Admittedly, climate is probably not the whole story. For instance, it doesn’t explain why ticks feed synchronously in both frigid Minnesota and the much more temperate UK. And unfortunately, it’s nearly impossible to know what larvae are up to for sure, because they’re too tiny to track in the wild.

But if the theory is right, places where Lyme has been relatively muted up to now could be in for trouble.

What all this means for people is still pretty simple: The best protection against Lyme is not to get bitten. The next best defense is nipping the problem in the blood-filled bud. Since it can take a while for the spirochetes to travel from the tick into the new host’s bloodstream, removing a tick within 24 hours of its attaching dramatically slashes your chances of getting Lyme.

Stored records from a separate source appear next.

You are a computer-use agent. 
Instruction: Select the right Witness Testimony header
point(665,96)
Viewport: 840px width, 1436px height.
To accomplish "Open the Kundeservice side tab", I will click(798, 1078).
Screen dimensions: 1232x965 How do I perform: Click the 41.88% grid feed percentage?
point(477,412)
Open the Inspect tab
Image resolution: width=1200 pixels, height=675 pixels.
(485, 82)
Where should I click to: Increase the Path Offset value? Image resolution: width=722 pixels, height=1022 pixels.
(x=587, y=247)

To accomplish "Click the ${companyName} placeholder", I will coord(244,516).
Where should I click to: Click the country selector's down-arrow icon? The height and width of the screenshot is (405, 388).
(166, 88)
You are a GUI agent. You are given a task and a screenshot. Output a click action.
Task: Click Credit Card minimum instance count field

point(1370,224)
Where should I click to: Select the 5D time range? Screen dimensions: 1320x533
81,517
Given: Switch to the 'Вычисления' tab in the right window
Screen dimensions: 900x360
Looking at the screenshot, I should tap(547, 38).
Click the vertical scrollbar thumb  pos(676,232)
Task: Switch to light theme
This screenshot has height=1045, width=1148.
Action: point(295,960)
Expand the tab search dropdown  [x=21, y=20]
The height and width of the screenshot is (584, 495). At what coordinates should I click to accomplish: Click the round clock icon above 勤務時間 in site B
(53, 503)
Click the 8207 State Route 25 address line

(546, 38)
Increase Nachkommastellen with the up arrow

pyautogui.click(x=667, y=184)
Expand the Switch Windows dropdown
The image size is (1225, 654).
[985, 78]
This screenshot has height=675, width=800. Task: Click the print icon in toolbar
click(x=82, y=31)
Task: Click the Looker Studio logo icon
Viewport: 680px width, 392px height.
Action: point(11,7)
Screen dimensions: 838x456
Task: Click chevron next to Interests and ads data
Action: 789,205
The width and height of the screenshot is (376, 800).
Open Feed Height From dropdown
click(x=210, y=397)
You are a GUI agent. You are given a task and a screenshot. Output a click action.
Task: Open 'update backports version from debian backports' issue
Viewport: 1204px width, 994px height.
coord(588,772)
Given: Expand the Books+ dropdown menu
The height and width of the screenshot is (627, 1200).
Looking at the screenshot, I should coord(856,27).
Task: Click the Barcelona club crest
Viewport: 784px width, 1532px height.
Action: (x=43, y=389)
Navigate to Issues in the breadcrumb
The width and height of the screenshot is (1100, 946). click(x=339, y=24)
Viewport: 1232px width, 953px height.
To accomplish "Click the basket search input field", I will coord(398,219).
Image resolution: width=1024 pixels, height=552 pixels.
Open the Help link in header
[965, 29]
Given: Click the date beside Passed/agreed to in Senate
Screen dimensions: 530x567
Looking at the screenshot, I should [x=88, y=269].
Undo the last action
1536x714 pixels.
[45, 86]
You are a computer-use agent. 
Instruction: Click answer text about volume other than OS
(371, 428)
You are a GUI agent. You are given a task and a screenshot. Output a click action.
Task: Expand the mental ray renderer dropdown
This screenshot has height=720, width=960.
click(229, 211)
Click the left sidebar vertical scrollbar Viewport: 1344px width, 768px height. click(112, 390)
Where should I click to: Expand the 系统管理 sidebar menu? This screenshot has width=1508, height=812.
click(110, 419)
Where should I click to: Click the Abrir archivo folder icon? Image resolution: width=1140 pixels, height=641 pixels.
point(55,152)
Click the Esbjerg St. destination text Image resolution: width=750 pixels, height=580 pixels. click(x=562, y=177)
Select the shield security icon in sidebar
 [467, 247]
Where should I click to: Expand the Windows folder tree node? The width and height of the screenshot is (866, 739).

The trouble is, while you might think you’re good at plucking off ticks after a stroll through some underbrush, the ones you find are probably adult ticks. About the size of a match head and as big as a pea once engorged with blood they’re relatively easy for vigilant humans to see and feel.

Nymphs, though, are roughly half the size of adults, about the size of a poppy seed. Tiny enough to pass for a smallish mole or freckle, they’re far harder to find than adults are; no surprise, then, that most human Lyme infections come from nymphs. All you can do is to take precautions against getting bitten, search for ticks thoroughly, remove them carefully if you find them, and look out for Lyme symptoms afterwards.

It’s important that anybody that spends time in the outdoors understands the signs for Lyme, what look for and the proper way to handle them.